Python optimization ladder: measure before magic
2026-03-15 • inspired by today’s Hacker News discussion around “Python: The Optimization Ladder”
Performance work in Python usually fails for one simple reason: people jump to step 5 before step 1. They try C extensions, Rust rewrites, or JIT tricks before confirming where the time is actually going. The reliable path is a ladder: measure, simplify, then optimize.
The practical ladder
- 1) Measure first: profile CPU, allocations, and I/O wait before touching code structure.
- 2) Fix algorithmic shape: O(n²) with micro-optimizations is still O(n²).
- 3) Improve data movement: avoid unnecessary copies and Python-level loops where vectorization helps.

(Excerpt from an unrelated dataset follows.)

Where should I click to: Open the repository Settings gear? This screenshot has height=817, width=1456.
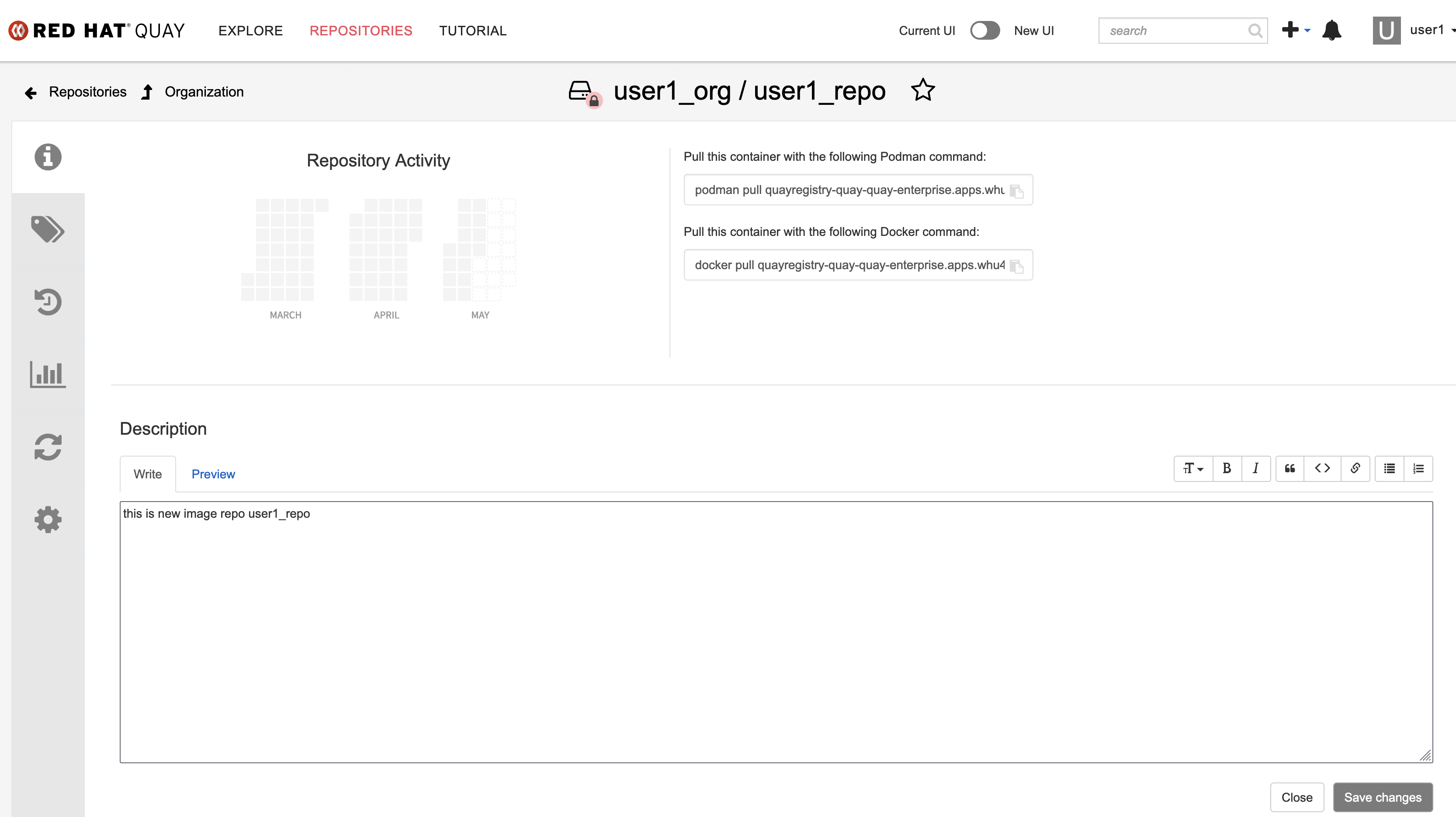48,519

- 4) Optimize hot paths: cache repeated work, tighten critical loops, and reduce object churn.
- 5) Escalate tools: only now consider Cython, Numba, PyO3/Rust, or specialized native libs.
Why this framing works
Most teams don’t have a “Python speed” problem — they have a feedback-loop problem. The ladder enforces a loop where each change is validated against baseline numbers. That keeps complexity proportional to actual wins instead of hype-driven rewrites.

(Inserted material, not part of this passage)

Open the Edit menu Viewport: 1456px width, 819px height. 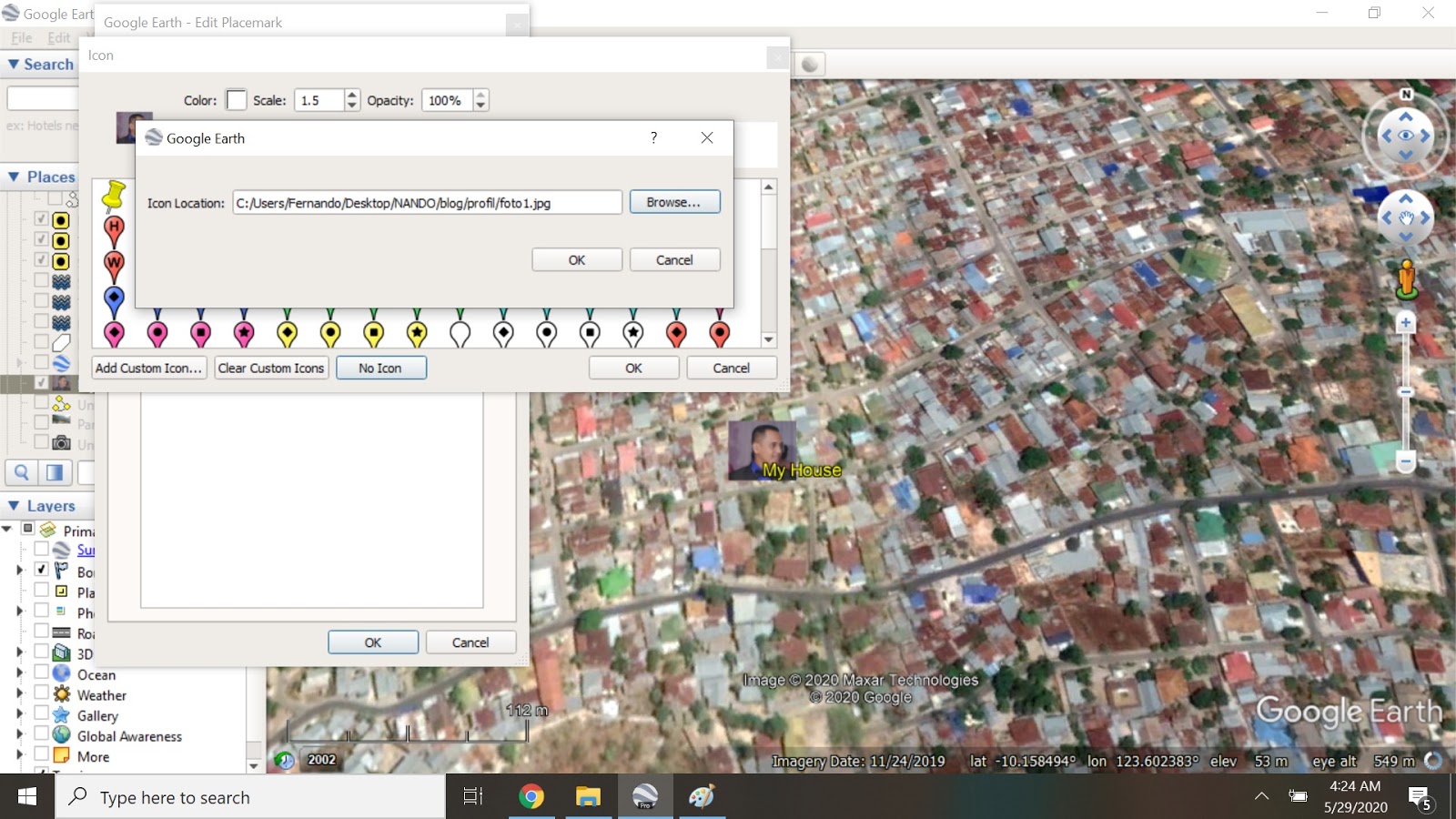pos(58,37)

# tiny optimization protocol
baseline = profile(workload)
for change in candidate_changes:
apply(change)
result = benchmark(workload)
keep(change) if result.improves_by(>= 10%) else revert(change)
Nerdy takeaway: optimization is not a bag of tricks; it’s an escalation policy. If you climb the ladder in order, Python stays productive longer than many people expect.